The roberta-base-go_emotions model is a fine-tuned version of the RoBERTa base model that has been trained on the go_emotions dataset for multi-label classification. This model can be used to classify text into one or more of the 28 emotion labels present in the dataset, such as joy, anger, and fear.

Similar models include the xlm-roberta-large-xnli model, which is a multilingual zero-shot text classification model, and the bert-base-NER model, which is a fine-tuned BERT model for named entity recognition.

Model inputs and outputs

Inputs

  • Text: The model takes a text sequence as input, which can be a sentence, paragraph, or longer document.

Outputs

  • Emotion probabilities: The model outputs a list of 28 float values, each representing the probability that the input text corresponds to the corresponding emotion label.

Capabilities

The roberta-base-go_emotions model can be used to classify text into one or more emotion categories. This could be useful for applications such as sentiment analysis, customer service chatbots, or mental health monitoring tools. The multi-label approach allows the model to capture the nuance and complexity of human emotions, which can often involve a mix of different feelings.

What can I use it for?

You can use the roberta-base-go_emotions model for a variety of text classification tasks, particularly those involving emotion analysis. For example, you could use it to automatically detect the emotional tone of customer service interactions, social media posts, or online reviews. This could help businesses better understand their customers' experiences and target their marketing or support efforts more effectively.

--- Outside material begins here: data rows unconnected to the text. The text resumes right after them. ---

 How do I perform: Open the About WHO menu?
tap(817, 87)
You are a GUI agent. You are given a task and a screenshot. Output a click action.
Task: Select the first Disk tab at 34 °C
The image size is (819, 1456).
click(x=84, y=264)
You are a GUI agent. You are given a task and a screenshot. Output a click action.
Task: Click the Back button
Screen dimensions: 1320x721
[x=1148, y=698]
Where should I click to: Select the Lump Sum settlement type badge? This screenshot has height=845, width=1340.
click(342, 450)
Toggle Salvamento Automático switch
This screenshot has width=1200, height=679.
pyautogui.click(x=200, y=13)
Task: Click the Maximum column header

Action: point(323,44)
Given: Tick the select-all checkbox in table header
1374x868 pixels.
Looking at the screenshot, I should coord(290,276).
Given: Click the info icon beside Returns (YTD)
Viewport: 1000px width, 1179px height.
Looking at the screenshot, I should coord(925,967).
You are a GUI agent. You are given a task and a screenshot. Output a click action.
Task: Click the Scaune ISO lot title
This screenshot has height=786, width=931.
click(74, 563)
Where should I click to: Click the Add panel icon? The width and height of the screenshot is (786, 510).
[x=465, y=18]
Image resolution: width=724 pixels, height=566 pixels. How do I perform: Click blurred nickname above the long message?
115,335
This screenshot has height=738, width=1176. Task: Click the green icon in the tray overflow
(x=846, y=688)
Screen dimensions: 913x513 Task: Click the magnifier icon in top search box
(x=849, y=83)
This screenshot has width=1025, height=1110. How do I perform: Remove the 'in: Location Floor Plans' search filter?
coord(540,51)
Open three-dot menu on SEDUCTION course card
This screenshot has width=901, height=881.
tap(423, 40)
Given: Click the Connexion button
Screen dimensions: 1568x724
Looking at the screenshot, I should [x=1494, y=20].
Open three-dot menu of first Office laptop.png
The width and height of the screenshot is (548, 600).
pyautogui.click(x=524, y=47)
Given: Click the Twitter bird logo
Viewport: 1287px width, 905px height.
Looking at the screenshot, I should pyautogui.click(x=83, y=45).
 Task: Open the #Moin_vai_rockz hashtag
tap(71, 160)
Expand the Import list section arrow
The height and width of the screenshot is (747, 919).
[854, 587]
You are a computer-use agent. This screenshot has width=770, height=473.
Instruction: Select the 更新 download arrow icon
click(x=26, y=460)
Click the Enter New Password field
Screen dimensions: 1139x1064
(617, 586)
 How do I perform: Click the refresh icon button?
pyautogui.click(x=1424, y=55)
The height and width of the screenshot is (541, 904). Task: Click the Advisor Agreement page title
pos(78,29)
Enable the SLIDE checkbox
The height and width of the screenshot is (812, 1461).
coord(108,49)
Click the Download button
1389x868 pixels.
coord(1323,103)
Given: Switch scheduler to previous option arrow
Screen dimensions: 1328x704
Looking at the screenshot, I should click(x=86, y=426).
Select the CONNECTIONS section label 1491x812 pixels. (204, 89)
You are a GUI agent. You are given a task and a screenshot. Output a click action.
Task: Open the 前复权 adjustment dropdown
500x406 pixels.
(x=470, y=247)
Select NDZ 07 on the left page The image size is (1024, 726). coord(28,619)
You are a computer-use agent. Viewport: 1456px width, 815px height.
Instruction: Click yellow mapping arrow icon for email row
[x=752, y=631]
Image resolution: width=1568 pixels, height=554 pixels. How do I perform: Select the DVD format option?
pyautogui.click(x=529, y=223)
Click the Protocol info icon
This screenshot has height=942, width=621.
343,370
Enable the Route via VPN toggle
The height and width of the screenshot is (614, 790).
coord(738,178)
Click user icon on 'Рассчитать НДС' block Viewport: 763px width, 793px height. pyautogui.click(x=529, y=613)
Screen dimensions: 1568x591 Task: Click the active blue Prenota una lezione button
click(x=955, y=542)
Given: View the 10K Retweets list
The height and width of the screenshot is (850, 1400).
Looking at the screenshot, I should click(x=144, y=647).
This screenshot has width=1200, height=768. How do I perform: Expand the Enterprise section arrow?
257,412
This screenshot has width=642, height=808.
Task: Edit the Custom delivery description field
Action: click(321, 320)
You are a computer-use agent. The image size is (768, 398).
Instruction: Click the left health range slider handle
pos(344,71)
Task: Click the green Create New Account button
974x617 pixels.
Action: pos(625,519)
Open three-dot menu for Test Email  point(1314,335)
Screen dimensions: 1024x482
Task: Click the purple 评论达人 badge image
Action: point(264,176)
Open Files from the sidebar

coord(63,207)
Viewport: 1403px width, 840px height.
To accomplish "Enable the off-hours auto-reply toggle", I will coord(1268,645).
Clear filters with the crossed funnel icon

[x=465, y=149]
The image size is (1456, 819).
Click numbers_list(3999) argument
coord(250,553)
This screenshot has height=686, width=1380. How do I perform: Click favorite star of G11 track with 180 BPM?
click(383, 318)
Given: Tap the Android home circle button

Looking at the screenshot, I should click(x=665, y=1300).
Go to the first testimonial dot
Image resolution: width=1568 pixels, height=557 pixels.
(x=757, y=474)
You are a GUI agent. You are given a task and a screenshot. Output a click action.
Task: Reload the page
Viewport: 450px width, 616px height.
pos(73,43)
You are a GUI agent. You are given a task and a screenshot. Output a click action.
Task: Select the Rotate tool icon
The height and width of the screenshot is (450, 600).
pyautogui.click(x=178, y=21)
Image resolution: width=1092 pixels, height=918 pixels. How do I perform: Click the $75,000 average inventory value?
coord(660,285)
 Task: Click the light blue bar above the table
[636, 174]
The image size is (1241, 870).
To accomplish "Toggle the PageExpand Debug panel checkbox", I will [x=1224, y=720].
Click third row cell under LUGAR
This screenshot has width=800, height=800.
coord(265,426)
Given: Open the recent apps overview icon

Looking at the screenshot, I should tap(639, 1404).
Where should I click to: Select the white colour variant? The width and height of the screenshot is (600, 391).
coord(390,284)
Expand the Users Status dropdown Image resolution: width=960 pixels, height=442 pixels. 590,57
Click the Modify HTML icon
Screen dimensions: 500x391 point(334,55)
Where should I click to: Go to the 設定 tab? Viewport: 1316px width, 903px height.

The model could also be integrated into mental health applications, such as mood tracking apps or conversational agents, to provide insights into a user's emotional state over time. This could help identify potential mental health issues or provide personalized recommendations for coping strategies.

Things to try

One interesting aspect of this model is its ability to handle multi-label classification, which means it can identify multiple emotions in a single piece of text. This could be useful for analyzing more complex or nuanced emotional expressions, such as a mix of joy and frustration or anger and sadness.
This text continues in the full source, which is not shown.